The report recommended that the City consider multiple sources of funding for an authority. It included recommendations for a Tourism Investment

District to tax some revenues within the hotel-motel industry for use to promote tourism in Duval County; the use of grants; creation of a Utility Revenues Finance District to apply a percentage of revenues from JEA sales.

Downtown toward bonding for large-scale need; and to use proceeds from the existing Tax Increment Finance funding Downtown be directed to the DIA.

The Civic Council does not endorse candidates as a group, leaving support up to individual members.

Rummell said some of those members were among the 33-34 people he invited to a meeting 5-6:30 p.m. this past Tuesday at the Hyatt Downtown to talk about the election.

He said he invited about 42 people and seven or eight were out of town and just two people said they were not interested.

Rummell didn’t endorse anyone in the first election, although he said his wife, Lee Ann, supported Moran. Included among those invited to the event were supporters of Moran and Mullaney.

He said those invited were people he knew “who were trying to decide what to do.”

“We had a grown-up hour-and-a-half conversation about the whole thing and I just decided sitting there that somebody needed to go first,” he said.

Asked if endorsing Brown, a Democrat, was a difficult decision, he said “it really wasn’t.”

“I don’t take $150,000 casually, but I thought it was important that Alvin have a voice and I think he has an important story and I think he is an important alternative and I want everybody to understand that,” said Rummell.

“The fact he is a Democrat in a Republican town shouldn’t make a difference when we are picking the CEO of the city,” he said.

Hogan spokeswoman Erin Isaac said Sunday that the endorsement of Brown by Rummell “should come as no surprise.”

“Mr. Rummell’s calls for more government and higher taxes in the creation of a Downtown Development Authority with limited oversight and independent taxing authority is consistent with his past support for irresponsible government spending and candidates who promise these kinds of liberal policies,” she said.

Hogan took the largest percentage of votes in the first election. Asked whether he thought Brown had a chance to win the May 17 general election, Rummell said he thought time was an enemy,

“Mike is better known and there are only four or five weeks to get the message out,” said Rummell.

“I think a lot of it will depend on turnout.”

Turnout in the March 22 election was 29.6 percent of registered voters. The Supervisor of Elections Office reports that of the registered voters who cast ballots, 36.4 percent were Republicans, 30.3 percent were Democrats, 14.5 percent had no party affiliation and 17 percent were other.

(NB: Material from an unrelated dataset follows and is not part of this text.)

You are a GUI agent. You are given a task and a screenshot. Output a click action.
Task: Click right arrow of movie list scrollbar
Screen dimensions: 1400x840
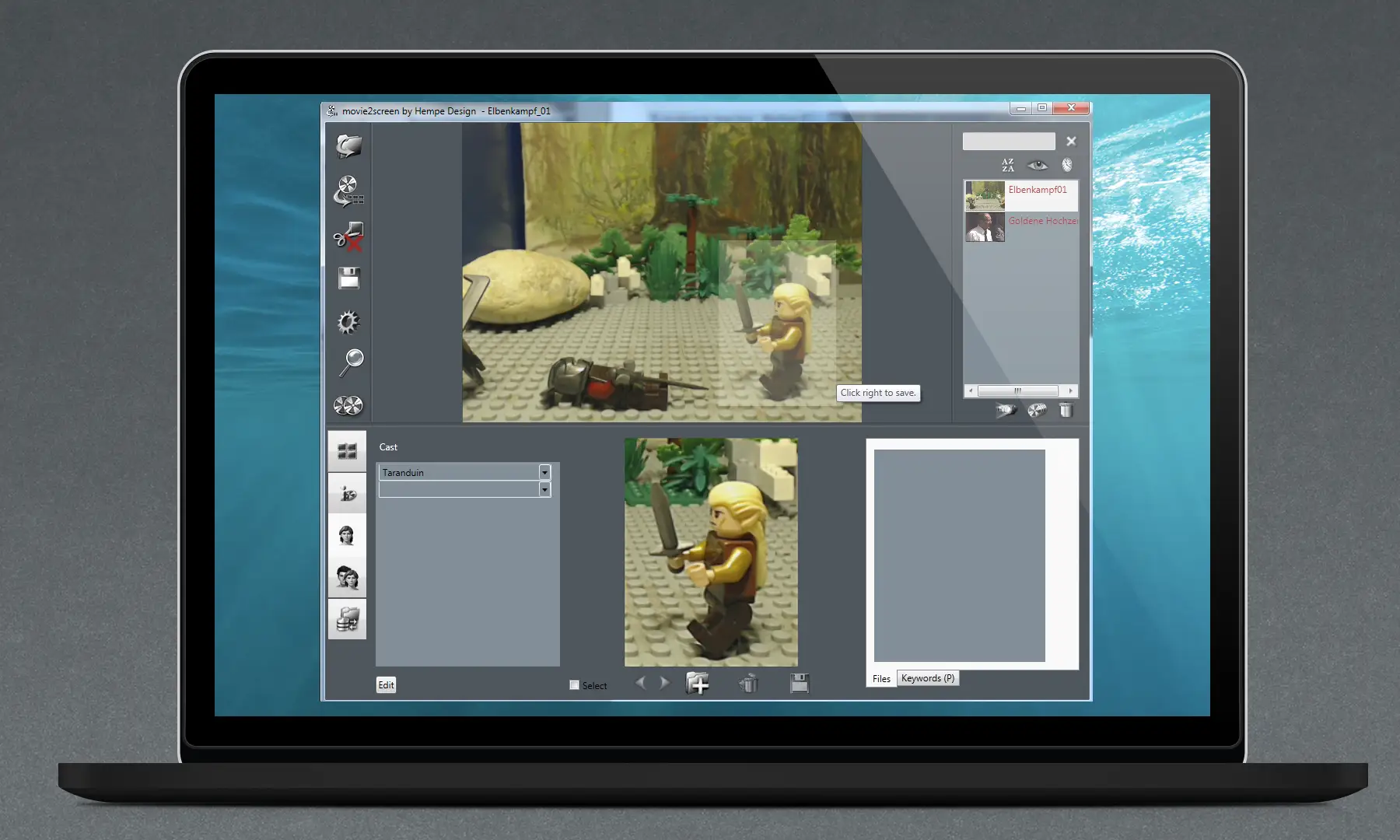click(x=1071, y=391)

Hogan’s lengthy list of endorsements includes the Concerned Taxpayers of Duval County, the First Coast Tea Party, the Fraternal Order of Police, the Jacksonville Association of Firefighters, the First Coast Manufacturers Association, the Northeast Florida Association of Realtors, the Northeast Florida Builders Association and the National Rifle Association.

Republican Gov. Rick Scott said Friday he was in full support of Hogan.

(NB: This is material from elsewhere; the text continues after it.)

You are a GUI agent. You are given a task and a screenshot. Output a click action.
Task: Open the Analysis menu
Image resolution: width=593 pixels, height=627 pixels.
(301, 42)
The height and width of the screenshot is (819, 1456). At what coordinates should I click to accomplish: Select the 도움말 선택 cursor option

Brown’s endorsements, which include the Sierra Club Northeast Florida Group, are listed on his website and include former President Bill Clinton and Vice President Al Gore among other Democrats, including state and

local elected officials. Brown, an Executive in Residence at the Jacksonville University Davis College of Business, worked in the Clinton-Gore administration.

Hogan is the Duval County Tax Collector and served on both the Jacksonville City Council and the Florida Legislature.

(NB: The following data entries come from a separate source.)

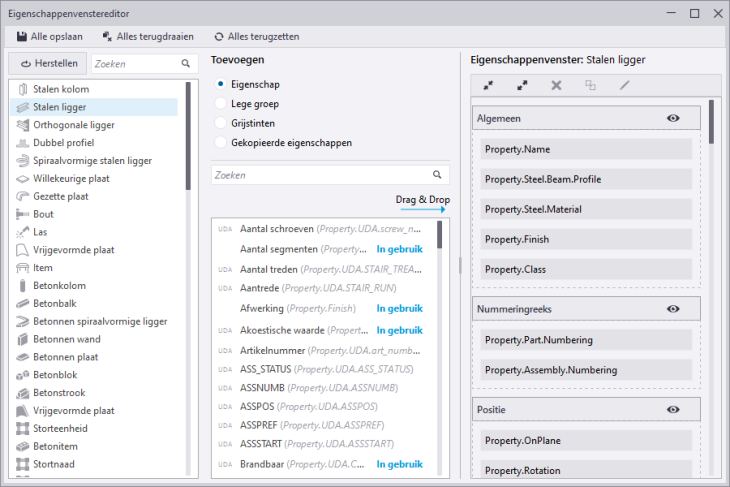Select Gekopieerde eigenschappen radio option

222,142
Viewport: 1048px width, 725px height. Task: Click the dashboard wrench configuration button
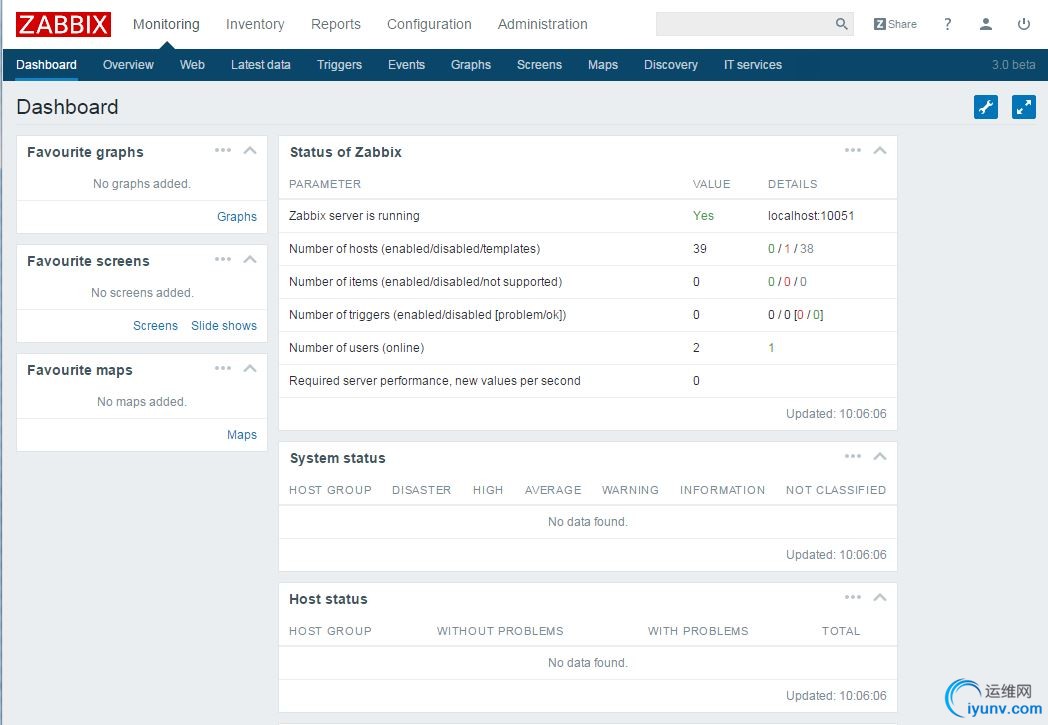point(986,107)
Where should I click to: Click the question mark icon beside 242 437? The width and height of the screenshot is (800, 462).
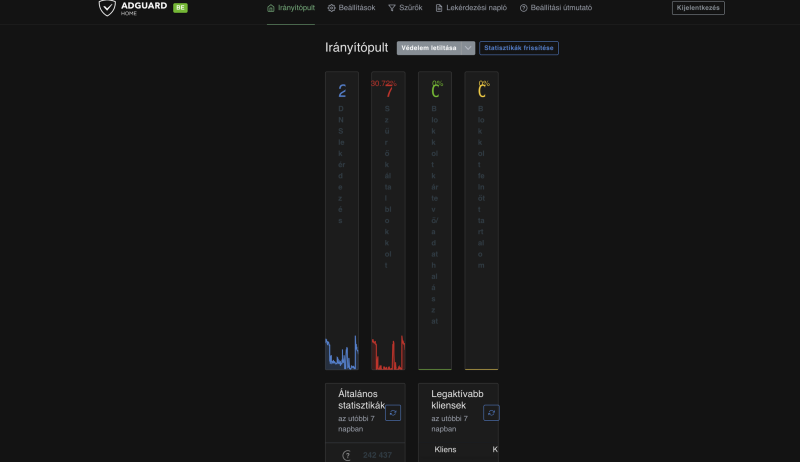pyautogui.click(x=347, y=456)
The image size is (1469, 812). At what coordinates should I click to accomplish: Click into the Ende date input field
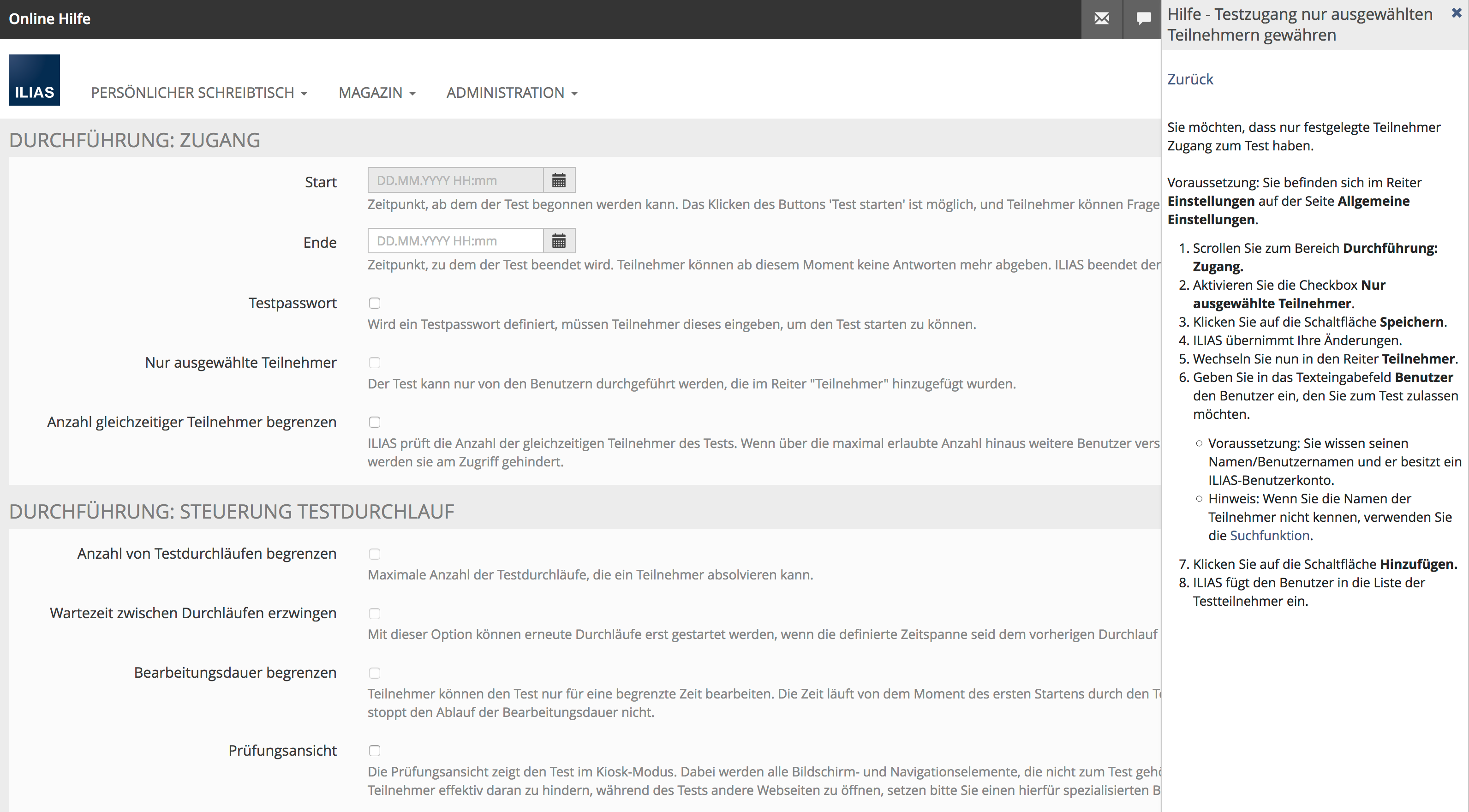455,241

Rummell said his conversations with other Republicans have been civil.

“People have been respectful of my logic. No one has hung up on me or called me an idiot. It’s been mature, which has been gratifying.”

He called it a one-time effort. “Now the goal is to help Alvin be as competitive as he can be,” said Rummell, who said he wasn’t involved in campaign management.

“Now the campaign gets to work. They’ve got ads to create and get-out-the-vote efforts,” said Rummell. “They gotta run like hell.”